Se atribuye a Maquiavelo haber dicho que “el fin justifica los medios”. En realidad, es una paráfrasis de lo escrito en el capítulo 9 de su obra “Discurso sobre la primera década de Tito Livio” donde señala que, ante situaciones de extrema gravedad, las acciones extraordinarias de los líderes pueden ser juzgadas más por sus resultados que por sus medios.
Maquiavelo, pues, no recomendaba -como piensan algunos- que quienes detentan poder lo ejerzan sin aceptar controles porque sus buenas intenciones lo justifican todo.
Por el contrario, reconoce que estas acciones sólo son justificables si el peligro que se conjura es, más que grave, existencial.
Desde los albores del pensamiento liberal que sirve de base a nuestro ordenamiento constitucional se reconoce que el poder del Estado se justifica sólo porque permite disciplinar la dimensión violenta de las relaciones humanas.
Si todos entregamos el monopolio de la violencia legítima al Estado es porque confiamos en que lo usará con responsabilidad.
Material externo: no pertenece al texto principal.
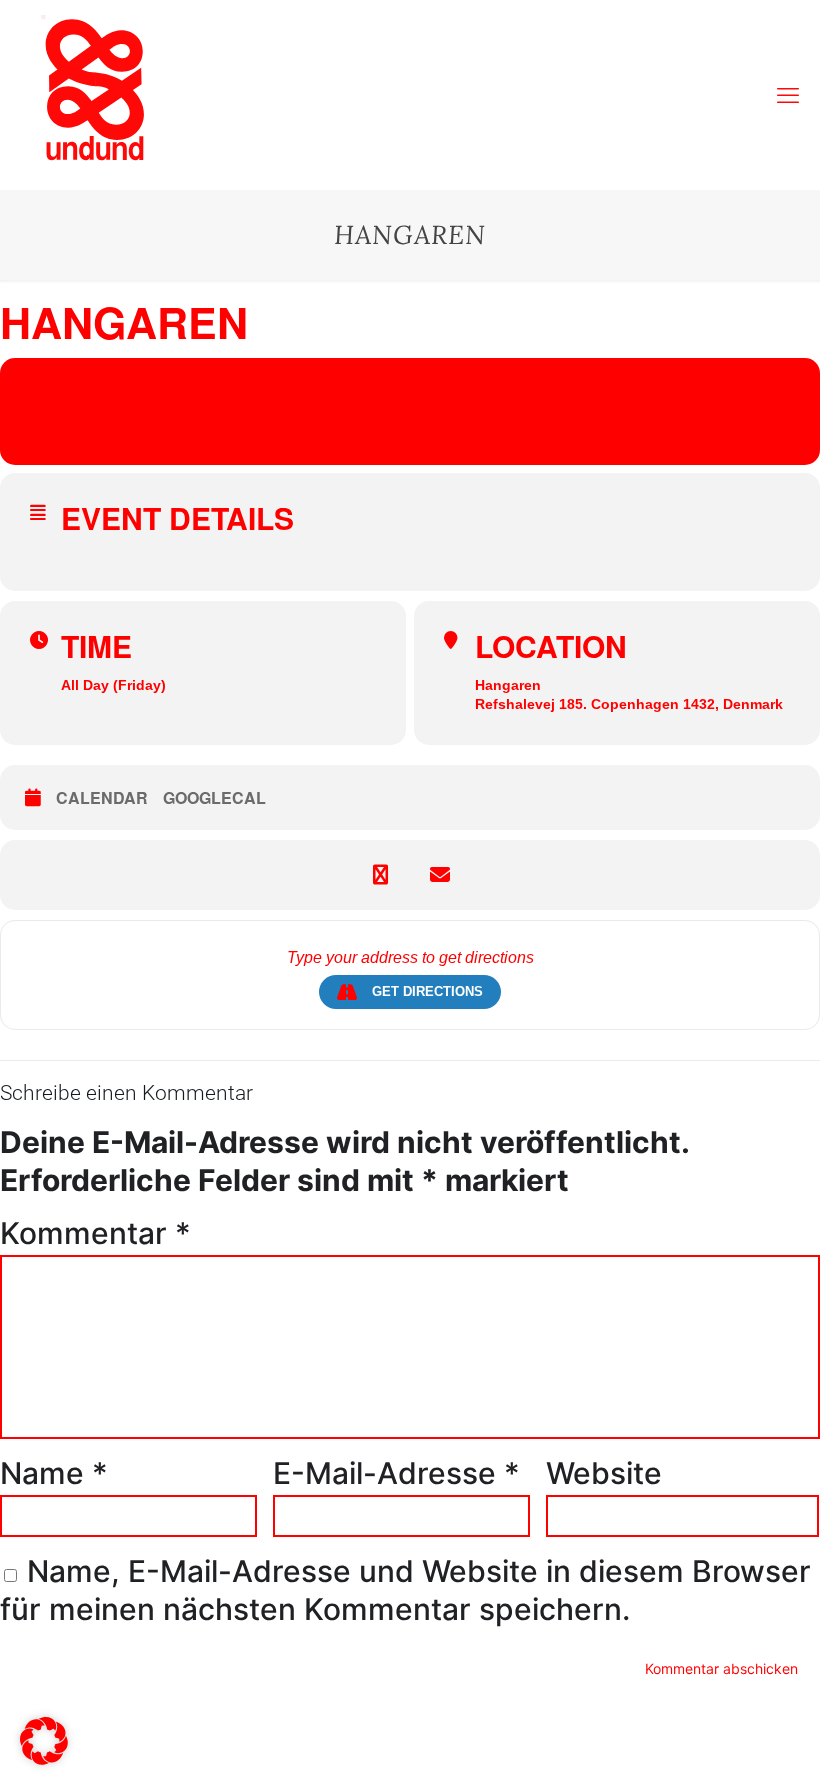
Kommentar (95, 1233)
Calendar (102, 798)
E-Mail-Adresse (396, 1473)
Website (604, 1473)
Esto es el contrato social hobbesiano. No se trata de cambiar la incertidumbre de la anarquía por la certeza del abuso estatal.
El peor peligro interno que acecha a cualquier democracia es la dilución de este acuerdo porque el Estado entiende que el poder entregado es un fin en sí mismo o, igual de grave, cuando lo cree suyo y lo usa para fines que no son los del bien común.
Este camino se recorre paulatinamente y suele empezar con excepciones a las reglas que limitan el poder público porque se juzga necesario en un caso en particular.
Se sienta así un precedente que luego se infiltra en la práctica usual y carcome los límites al poder público y, luego, inevitablemente, al contrato social.
De ahí que sea tan peligroso cuando, amparado en la supuesta necesidad de proteger la virtud cívica, el Estado sobrepasa los límites de su poder o abusa de sus prerrogativas.
Esto suele venderse como imprescindible para proteger a los ciudadanos de sí mismos, pero una y otra vez la historia demuestra que termina sólo beneficiando a los que mueven los resortes del poder.
Es una pendiente resbalosa que resulta difícil volver a escalar.
Protejamos nuestro contrato social, porque ya nos ha pasado que por no hacerlo ha entrado el mar.